• [Written exercise]:
Reproduce the records below, replacing each "Where should I click to:" with "Where do I click to:" and leaving everything else unchanged.

Entries on where items appear:
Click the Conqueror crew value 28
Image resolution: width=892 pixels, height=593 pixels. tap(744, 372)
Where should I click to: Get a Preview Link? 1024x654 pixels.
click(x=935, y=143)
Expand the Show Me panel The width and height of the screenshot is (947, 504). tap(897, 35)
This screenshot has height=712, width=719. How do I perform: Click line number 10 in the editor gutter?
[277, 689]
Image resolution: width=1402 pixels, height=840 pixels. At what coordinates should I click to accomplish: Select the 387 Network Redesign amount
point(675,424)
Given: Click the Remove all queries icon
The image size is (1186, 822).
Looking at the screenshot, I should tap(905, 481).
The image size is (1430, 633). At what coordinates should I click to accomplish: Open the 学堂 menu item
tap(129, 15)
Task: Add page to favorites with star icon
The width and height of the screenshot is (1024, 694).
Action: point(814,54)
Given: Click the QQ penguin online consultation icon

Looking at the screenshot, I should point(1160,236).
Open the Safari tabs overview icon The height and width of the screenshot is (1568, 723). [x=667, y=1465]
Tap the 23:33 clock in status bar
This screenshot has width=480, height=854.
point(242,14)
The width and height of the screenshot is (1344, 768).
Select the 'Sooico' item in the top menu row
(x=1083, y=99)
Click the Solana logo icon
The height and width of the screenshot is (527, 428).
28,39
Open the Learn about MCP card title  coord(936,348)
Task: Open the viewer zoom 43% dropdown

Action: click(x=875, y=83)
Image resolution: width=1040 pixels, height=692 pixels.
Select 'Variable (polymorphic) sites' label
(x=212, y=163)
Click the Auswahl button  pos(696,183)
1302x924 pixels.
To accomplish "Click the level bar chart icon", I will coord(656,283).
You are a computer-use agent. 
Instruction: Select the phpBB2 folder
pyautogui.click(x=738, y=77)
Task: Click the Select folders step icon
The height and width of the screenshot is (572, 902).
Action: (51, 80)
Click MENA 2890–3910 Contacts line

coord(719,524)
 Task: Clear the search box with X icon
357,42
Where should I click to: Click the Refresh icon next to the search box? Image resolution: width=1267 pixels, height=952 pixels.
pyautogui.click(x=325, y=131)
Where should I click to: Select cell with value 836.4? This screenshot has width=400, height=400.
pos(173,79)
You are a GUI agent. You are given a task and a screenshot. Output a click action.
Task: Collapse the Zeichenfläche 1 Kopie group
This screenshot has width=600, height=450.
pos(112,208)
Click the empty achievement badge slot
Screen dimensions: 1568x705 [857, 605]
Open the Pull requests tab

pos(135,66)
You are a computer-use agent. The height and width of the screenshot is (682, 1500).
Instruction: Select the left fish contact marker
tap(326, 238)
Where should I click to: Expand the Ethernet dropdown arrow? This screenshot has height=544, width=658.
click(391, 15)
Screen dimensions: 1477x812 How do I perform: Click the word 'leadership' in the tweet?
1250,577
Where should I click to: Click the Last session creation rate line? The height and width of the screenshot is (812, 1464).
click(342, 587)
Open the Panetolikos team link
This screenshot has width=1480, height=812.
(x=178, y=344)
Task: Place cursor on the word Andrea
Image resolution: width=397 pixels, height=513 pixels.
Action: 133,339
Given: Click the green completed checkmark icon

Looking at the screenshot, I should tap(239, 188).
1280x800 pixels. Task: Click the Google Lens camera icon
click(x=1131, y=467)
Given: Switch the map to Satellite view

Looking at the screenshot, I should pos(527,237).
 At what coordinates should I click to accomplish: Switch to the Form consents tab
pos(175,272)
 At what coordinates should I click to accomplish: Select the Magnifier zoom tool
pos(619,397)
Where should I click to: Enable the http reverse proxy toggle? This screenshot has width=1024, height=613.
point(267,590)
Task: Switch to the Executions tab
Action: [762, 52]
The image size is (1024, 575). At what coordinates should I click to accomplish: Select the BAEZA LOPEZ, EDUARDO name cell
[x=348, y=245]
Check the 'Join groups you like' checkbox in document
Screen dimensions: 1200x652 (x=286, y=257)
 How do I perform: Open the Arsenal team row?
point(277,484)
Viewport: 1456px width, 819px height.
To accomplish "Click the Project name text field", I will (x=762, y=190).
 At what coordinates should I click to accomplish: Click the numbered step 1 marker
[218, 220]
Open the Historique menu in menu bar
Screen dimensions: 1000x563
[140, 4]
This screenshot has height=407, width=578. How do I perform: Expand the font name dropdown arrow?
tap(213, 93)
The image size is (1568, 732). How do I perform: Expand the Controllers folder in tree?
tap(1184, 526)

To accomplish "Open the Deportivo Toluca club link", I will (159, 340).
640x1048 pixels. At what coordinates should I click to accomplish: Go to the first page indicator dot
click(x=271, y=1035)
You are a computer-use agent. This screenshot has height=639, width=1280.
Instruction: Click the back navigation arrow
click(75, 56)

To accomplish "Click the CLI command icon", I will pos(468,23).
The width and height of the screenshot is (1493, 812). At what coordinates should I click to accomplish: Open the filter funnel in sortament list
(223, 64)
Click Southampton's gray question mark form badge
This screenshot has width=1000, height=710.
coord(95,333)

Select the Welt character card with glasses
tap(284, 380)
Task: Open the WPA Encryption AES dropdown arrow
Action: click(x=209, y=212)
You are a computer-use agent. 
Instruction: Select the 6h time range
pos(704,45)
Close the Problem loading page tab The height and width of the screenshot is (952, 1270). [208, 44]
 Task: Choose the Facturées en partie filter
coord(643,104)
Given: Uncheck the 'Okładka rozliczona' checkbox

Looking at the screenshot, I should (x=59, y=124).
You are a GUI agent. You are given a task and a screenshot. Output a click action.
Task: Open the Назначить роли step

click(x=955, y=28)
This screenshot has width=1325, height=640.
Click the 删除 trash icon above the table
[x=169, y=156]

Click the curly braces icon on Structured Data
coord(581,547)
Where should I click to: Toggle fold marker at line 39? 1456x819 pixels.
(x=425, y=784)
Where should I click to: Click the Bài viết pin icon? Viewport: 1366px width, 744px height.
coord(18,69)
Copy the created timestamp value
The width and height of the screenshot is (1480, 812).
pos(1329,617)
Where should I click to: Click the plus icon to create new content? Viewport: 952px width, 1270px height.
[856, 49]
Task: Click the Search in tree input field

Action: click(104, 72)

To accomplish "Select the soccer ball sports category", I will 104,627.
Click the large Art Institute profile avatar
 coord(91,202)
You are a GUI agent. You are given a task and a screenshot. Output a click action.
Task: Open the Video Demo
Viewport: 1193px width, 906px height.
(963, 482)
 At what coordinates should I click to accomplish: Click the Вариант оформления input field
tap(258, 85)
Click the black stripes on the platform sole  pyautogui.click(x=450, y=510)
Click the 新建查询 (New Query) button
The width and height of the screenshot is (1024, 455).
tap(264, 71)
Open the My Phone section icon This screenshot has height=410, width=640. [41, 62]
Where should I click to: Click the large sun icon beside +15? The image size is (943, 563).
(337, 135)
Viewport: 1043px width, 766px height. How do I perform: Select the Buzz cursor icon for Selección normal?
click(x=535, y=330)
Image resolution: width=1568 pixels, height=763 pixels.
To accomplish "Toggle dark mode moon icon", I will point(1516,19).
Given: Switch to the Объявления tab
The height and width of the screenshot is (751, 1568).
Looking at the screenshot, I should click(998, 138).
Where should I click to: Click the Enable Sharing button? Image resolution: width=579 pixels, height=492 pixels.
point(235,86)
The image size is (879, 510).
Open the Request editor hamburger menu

• [Complete output]:
Click the Conqueror crew value 28
Image resolution: width=892 pixels, height=593 pixels. tap(744, 372)
Where do I click to: Get a Preview Link? 1024x654 pixels.
click(x=935, y=143)
Expand the Show Me panel The width and height of the screenshot is (947, 504). tap(897, 35)
This screenshot has height=712, width=719. How do I perform: Click line number 10 in the editor gutter?
[277, 689]
Image resolution: width=1402 pixels, height=840 pixels. At what coordinates should I click to accomplish: Select the 387 Network Redesign amount
point(675,424)
Given: Click the Remove all queries icon
The image size is (1186, 822).
Looking at the screenshot, I should tap(905, 481).
The image size is (1430, 633). At what coordinates should I click to accomplish: Open the 学堂 menu item
tap(129, 15)
Task: Add page to favorites with star icon
The width and height of the screenshot is (1024, 694).
Action: point(814,54)
Given: Click the QQ penguin online consultation icon

Looking at the screenshot, I should point(1160,236).
Open the Safari tabs overview icon The height and width of the screenshot is (1568, 723). [x=667, y=1465]
Tap the 23:33 clock in status bar
This screenshot has width=480, height=854.
point(242,14)
The width and height of the screenshot is (1344, 768).
Select the 'Sooico' item in the top menu row
(x=1083, y=99)
Click the Solana logo icon
The height and width of the screenshot is (527, 428).
28,39
Open the Learn about MCP card title  coord(936,348)
Task: Open the viewer zoom 43% dropdown

Action: click(x=875, y=83)
Image resolution: width=1040 pixels, height=692 pixels.
Select 'Variable (polymorphic) sites' label
(x=212, y=163)
Click the Auswahl button  pos(696,183)
1302x924 pixels.
To accomplish "Click the level bar chart icon", I will coord(656,283).
You are a computer-use agent. 
Instruction: Select the phpBB2 folder
pyautogui.click(x=738, y=77)
Task: Click the Select folders step icon
The height and width of the screenshot is (572, 902).
Action: (51, 80)
Click MENA 2890–3910 Contacts line

coord(719,524)
 Task: Clear the search box with X icon
357,42
Where do I click to: Click the Refresh icon next to the search box? Image resolution: width=1267 pixels, height=952 pixels.
pyautogui.click(x=325, y=131)
Where do I click to: Select cell with value 836.4? This screenshot has width=400, height=400.
pos(173,79)
You are a GUI agent. You are given a task and a screenshot. Output a click action.
Task: Collapse the Zeichenfläche 1 Kopie group
This screenshot has width=600, height=450.
pos(112,208)
Click the empty achievement badge slot
Screen dimensions: 1568x705 [857, 605]
Open the Pull requests tab

pos(135,66)
You are a computer-use agent. The height and width of the screenshot is (682, 1500).
Instruction: Select the left fish contact marker
tap(326, 238)
Where do I click to: Expand the Ethernet dropdown arrow? This screenshot has height=544, width=658.
click(391, 15)
Screen dimensions: 1477x812 How do I perform: Click the word 'leadership' in the tweet?
1250,577
Where do I click to: Click the Last session creation rate line? The height and width of the screenshot is (812, 1464).
click(342, 587)
Open the Panetolikos team link
This screenshot has width=1480, height=812.
(x=178, y=344)
Task: Place cursor on the word Andrea
Image resolution: width=397 pixels, height=513 pixels.
Action: 133,339
Given: Click the green completed checkmark icon

Looking at the screenshot, I should tap(239, 188).
1280x800 pixels. Task: Click the Google Lens camera icon
click(x=1131, y=467)
Given: Switch the map to Satellite view

Looking at the screenshot, I should pos(527,237).
 At what coordinates should I click to accomplish: Switch to the Form consents tab
pos(175,272)
 At what coordinates should I click to accomplish: Select the Magnifier zoom tool
pos(619,397)
Where do I click to: Enable the http reverse proxy toggle? This screenshot has width=1024, height=613.
point(267,590)
Task: Switch to the Executions tab
Action: [762, 52]
The image size is (1024, 575). At what coordinates should I click to accomplish: Select the BAEZA LOPEZ, EDUARDO name cell
[x=348, y=245]
Check the 'Join groups you like' checkbox in document
Screen dimensions: 1200x652 (x=286, y=257)
 How do I perform: Open the Arsenal team row?
point(277,484)
Viewport: 1456px width, 819px height.
To accomplish "Click the Project name text field", I will (x=762, y=190).
 At what coordinates should I click to accomplish: Click the numbered step 1 marker
[218, 220]
Open the Historique menu in menu bar
Screen dimensions: 1000x563
[140, 4]
This screenshot has height=407, width=578. How do I perform: Expand the font name dropdown arrow?
tap(213, 93)
The image size is (1568, 732). How do I perform: Expand the Controllers folder in tree?
tap(1184, 526)

To accomplish "Open the Deportivo Toluca club link", I will (159, 340).
640x1048 pixels. At what coordinates should I click to accomplish: Go to the first page indicator dot
click(x=271, y=1035)
You are a computer-use agent. This screenshot has height=639, width=1280.
Instruction: Click the back navigation arrow
click(75, 56)

To accomplish "Click the CLI command icon", I will pos(468,23).
The width and height of the screenshot is (1493, 812). At what coordinates should I click to accomplish: Open the filter funnel in sortament list
(223, 64)
Click Southampton's gray question mark form badge
This screenshot has width=1000, height=710.
coord(95,333)

Select the Welt character card with glasses
tap(284, 380)
Task: Open the WPA Encryption AES dropdown arrow
Action: click(x=209, y=212)
You are a computer-use agent. 
Instruction: Select the 6h time range
pos(704,45)
Close the Problem loading page tab The height and width of the screenshot is (952, 1270). [208, 44]
 Task: Choose the Facturées en partie filter
coord(643,104)
Given: Uncheck the 'Okładka rozliczona' checkbox

Looking at the screenshot, I should (x=59, y=124).
You are a GUI agent. You are given a task and a screenshot. Output a click action.
Task: Open the Назначить роли step

click(x=955, y=28)
This screenshot has width=1325, height=640.
Click the 删除 trash icon above the table
[x=169, y=156]

Click the curly braces icon on Structured Data
coord(581,547)
Where do I click to: Toggle fold marker at line 39? 1456x819 pixels.
(x=425, y=784)
Where do I click to: Click the Bài viết pin icon? Viewport: 1366px width, 744px height.
coord(18,69)
Copy the created timestamp value
The width and height of the screenshot is (1480, 812).
pos(1329,617)
Where do I click to: Click the plus icon to create new content? Viewport: 952px width, 1270px height.
[856, 49]
Task: Click the Search in tree input field

Action: click(104, 72)

To accomplish "Select the soccer ball sports category", I will 104,627.
Click the large Art Institute profile avatar
 coord(91,202)
You are a GUI agent. You are given a task and a screenshot. Output a click action.
Task: Open the Video Demo
Viewport: 1193px width, 906px height.
(963, 482)
 At what coordinates should I click to accomplish: Click the Вариант оформления input field
tap(258, 85)
Click the black stripes on the platform sole  pyautogui.click(x=450, y=510)
Click the 新建查询 (New Query) button
The width and height of the screenshot is (1024, 455).
tap(264, 71)
Open the My Phone section icon This screenshot has height=410, width=640. [41, 62]
Where do I click to: Click the large sun icon beside +15? The image size is (943, 563).
(337, 135)
Viewport: 1043px width, 766px height. How do I perform: Select the Buzz cursor icon for Selección normal?
click(x=535, y=330)
Image resolution: width=1568 pixels, height=763 pixels.
To accomplish "Toggle dark mode moon icon", I will point(1516,19).
Given: Switch to the Объявления tab
The height and width of the screenshot is (751, 1568).
Looking at the screenshot, I should click(998, 138).
Where do I click to: Click the Enable Sharing button? Image resolution: width=579 pixels, height=492 pixels.
point(235,86)
The image size is (879, 510).
Open the Request editor hamburger menu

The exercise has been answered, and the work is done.